[Dataset entries]
======

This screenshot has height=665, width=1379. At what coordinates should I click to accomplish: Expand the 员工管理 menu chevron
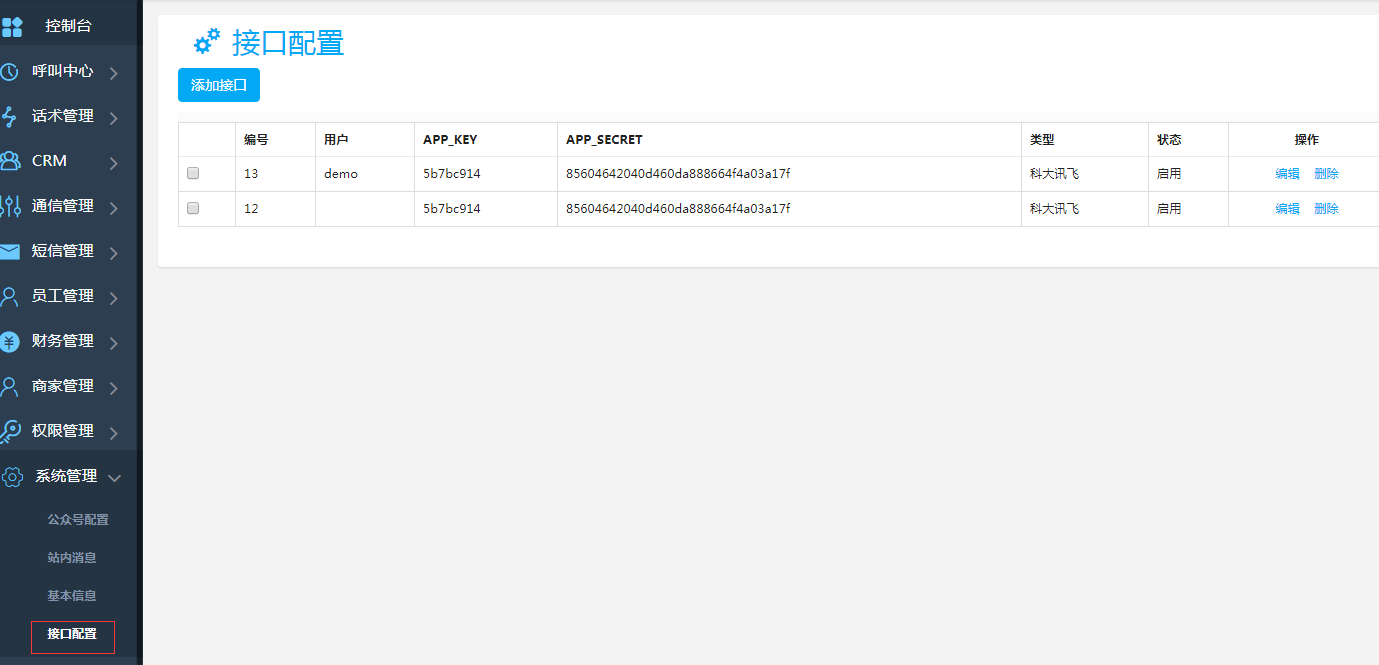coord(114,298)
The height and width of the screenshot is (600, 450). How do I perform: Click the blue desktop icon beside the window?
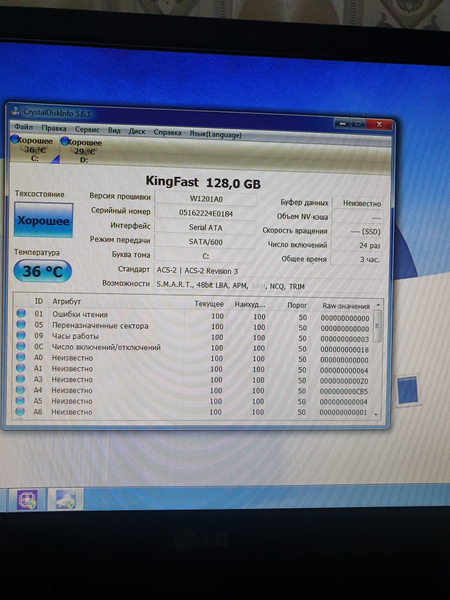(407, 390)
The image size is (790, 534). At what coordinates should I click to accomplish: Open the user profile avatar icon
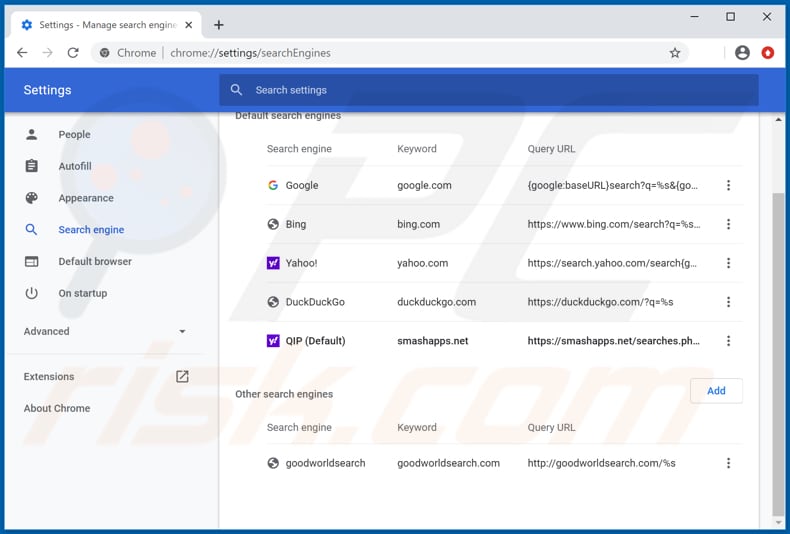[x=742, y=53]
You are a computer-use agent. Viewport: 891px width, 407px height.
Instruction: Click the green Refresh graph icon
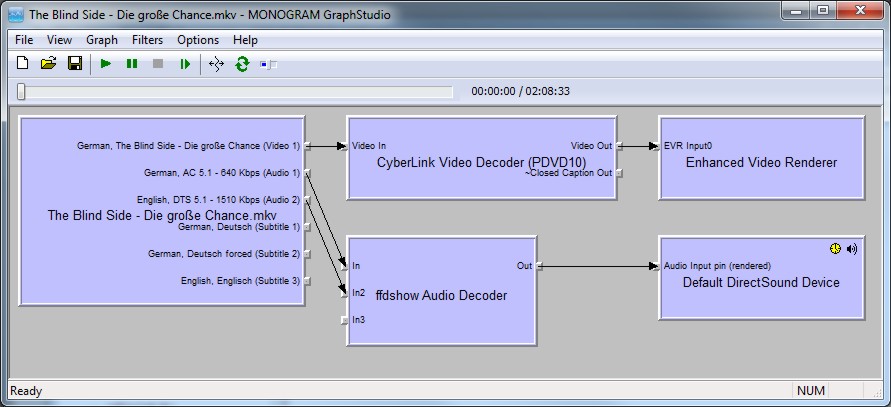[x=241, y=64]
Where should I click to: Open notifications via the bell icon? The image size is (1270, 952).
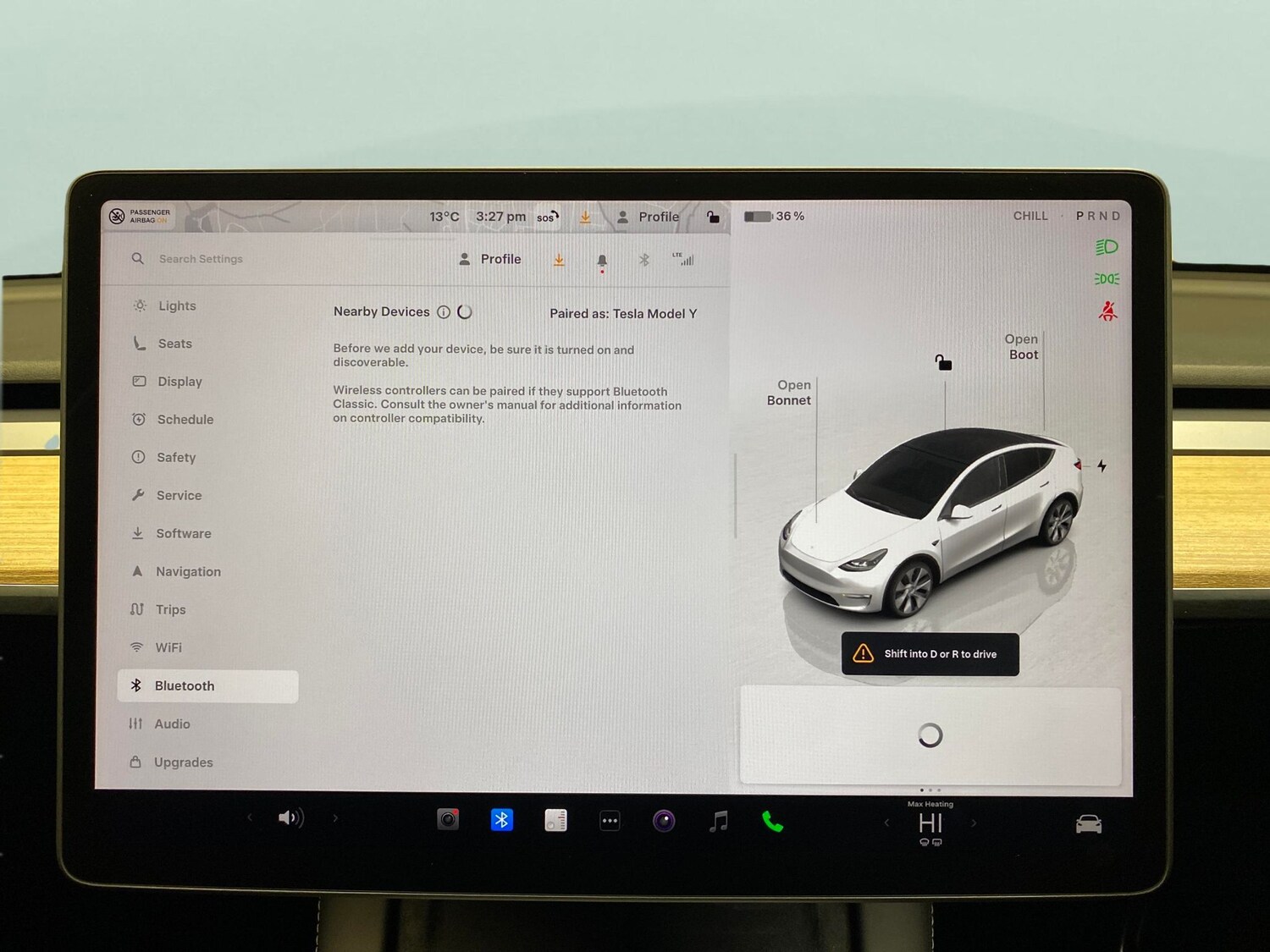point(601,260)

======

● What this task involves
Return exactly, and only, the lines that run from the line containing "You are a computer-use" to the last line of the entries above, both ends included, with pictures left out.

● Output of the exercise
You are a computer-use agent. Viewport: 891px width, 407px height.
Instruction: Click the green Refresh graph icon
[x=241, y=64]
Where should I click to: Open notifications via the bell icon? The image size is (1270, 952).
point(601,260)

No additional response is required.